## START
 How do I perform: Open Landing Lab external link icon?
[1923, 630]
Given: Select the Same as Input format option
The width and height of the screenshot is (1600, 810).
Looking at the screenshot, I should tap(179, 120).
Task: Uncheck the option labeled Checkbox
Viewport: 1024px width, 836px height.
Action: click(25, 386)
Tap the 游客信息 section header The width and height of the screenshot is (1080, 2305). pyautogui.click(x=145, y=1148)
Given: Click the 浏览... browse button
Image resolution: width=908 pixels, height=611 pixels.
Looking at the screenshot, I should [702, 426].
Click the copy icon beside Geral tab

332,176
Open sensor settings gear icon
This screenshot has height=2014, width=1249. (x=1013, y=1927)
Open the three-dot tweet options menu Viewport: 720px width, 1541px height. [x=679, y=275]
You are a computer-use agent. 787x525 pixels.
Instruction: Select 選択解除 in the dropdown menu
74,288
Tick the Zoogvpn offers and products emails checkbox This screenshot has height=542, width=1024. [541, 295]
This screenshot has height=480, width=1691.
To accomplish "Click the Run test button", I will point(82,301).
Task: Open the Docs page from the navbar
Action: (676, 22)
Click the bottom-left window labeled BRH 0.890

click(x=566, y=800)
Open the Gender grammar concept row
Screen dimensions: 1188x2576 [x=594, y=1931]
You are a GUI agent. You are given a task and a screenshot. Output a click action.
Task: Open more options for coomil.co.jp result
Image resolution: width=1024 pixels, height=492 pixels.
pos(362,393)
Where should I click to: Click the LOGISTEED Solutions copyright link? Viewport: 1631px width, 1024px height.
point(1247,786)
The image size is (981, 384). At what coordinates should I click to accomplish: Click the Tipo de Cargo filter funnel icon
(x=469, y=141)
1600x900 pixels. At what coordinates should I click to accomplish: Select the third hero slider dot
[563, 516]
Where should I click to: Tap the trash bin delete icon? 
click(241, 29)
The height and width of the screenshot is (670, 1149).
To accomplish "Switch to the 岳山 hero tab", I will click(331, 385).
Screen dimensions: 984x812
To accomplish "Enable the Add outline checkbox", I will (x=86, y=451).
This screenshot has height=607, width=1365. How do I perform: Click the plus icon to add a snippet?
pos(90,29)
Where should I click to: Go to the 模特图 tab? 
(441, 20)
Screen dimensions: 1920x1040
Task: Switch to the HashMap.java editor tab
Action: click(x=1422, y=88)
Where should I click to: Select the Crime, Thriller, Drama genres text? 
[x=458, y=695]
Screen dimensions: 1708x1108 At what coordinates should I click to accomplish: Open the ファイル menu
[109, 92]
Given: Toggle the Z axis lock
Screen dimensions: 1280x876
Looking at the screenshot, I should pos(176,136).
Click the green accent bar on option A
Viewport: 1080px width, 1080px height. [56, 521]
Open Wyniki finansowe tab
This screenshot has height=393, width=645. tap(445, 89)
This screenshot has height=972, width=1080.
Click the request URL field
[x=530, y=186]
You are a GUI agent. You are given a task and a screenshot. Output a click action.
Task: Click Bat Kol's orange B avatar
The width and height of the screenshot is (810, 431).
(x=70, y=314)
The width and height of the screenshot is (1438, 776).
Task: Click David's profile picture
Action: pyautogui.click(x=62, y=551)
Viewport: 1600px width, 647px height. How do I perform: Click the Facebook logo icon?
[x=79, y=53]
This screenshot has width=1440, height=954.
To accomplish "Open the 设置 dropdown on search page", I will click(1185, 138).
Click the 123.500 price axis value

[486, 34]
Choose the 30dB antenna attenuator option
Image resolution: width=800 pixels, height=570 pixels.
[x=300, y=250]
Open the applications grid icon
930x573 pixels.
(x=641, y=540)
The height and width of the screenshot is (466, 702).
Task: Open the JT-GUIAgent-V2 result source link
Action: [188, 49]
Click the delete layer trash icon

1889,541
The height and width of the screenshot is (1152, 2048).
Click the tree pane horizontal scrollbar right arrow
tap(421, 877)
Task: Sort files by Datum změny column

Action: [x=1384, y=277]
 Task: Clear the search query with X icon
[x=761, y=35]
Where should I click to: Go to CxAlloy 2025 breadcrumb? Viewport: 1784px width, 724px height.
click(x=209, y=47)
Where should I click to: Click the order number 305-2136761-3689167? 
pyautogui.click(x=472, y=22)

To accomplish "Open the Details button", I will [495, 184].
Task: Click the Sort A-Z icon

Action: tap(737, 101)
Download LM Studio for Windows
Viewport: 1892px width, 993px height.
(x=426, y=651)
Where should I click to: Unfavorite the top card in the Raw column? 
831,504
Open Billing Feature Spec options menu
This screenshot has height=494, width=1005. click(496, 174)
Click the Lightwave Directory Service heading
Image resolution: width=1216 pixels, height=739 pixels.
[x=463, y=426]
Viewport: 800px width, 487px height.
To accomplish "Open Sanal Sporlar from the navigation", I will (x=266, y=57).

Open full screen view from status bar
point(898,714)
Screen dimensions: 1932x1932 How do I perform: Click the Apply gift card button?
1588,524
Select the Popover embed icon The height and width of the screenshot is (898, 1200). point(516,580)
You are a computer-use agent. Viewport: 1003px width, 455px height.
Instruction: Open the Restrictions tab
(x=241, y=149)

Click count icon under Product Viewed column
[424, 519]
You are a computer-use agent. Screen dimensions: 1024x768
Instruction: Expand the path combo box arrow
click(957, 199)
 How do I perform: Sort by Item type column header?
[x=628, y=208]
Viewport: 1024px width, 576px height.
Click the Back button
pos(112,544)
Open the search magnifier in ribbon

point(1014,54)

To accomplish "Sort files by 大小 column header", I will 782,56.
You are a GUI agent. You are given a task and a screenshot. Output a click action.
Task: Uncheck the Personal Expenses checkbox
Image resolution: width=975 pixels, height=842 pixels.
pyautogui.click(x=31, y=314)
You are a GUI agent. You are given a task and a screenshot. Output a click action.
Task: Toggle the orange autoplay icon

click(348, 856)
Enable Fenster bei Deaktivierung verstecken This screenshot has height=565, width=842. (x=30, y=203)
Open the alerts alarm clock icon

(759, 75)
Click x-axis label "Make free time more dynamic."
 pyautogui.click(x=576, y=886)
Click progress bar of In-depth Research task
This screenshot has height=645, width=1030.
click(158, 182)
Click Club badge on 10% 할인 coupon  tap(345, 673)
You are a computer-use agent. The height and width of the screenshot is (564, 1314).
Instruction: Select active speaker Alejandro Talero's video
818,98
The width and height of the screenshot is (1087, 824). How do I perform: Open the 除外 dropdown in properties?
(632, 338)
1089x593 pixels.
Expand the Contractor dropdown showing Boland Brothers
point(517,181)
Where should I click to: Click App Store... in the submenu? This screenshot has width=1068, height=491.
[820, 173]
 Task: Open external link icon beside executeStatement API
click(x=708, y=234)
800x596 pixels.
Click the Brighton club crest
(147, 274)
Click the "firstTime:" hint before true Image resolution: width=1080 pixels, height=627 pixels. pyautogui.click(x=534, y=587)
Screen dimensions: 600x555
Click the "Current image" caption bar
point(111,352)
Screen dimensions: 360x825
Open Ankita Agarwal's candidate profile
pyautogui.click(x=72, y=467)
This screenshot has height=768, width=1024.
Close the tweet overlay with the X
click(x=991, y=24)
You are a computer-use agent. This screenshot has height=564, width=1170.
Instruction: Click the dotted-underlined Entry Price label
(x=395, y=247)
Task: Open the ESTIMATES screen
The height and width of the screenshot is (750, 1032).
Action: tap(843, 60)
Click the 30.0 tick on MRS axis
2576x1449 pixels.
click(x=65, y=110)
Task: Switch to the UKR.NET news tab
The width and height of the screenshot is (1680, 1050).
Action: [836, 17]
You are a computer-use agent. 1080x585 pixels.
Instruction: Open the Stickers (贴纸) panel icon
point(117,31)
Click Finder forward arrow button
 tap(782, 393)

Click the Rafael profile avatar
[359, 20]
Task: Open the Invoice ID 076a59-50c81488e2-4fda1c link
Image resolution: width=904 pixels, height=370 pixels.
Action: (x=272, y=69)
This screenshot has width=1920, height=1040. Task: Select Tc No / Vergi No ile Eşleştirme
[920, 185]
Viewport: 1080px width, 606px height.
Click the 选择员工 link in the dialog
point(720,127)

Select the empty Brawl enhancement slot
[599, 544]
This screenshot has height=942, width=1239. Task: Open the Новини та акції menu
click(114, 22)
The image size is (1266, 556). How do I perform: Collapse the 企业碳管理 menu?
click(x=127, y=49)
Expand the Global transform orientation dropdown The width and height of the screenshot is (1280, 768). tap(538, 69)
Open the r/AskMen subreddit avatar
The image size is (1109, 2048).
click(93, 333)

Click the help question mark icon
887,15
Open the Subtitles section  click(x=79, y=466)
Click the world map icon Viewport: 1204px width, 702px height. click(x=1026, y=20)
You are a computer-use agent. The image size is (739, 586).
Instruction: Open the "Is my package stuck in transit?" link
## END
Work to complete: Show every line of the records above that contains the string "pyautogui", copying each one in full.

Response below:
Tap the 游客信息 section header The width and height of the screenshot is (1080, 2305). pyautogui.click(x=145, y=1148)
Action: pyautogui.click(x=62, y=551)
pyautogui.click(x=472, y=22)
pyautogui.click(x=31, y=314)
 pyautogui.click(x=576, y=886)
Click the "firstTime:" hint before true Image resolution: width=1080 pixels, height=627 pixels. pyautogui.click(x=534, y=587)
pyautogui.click(x=72, y=467)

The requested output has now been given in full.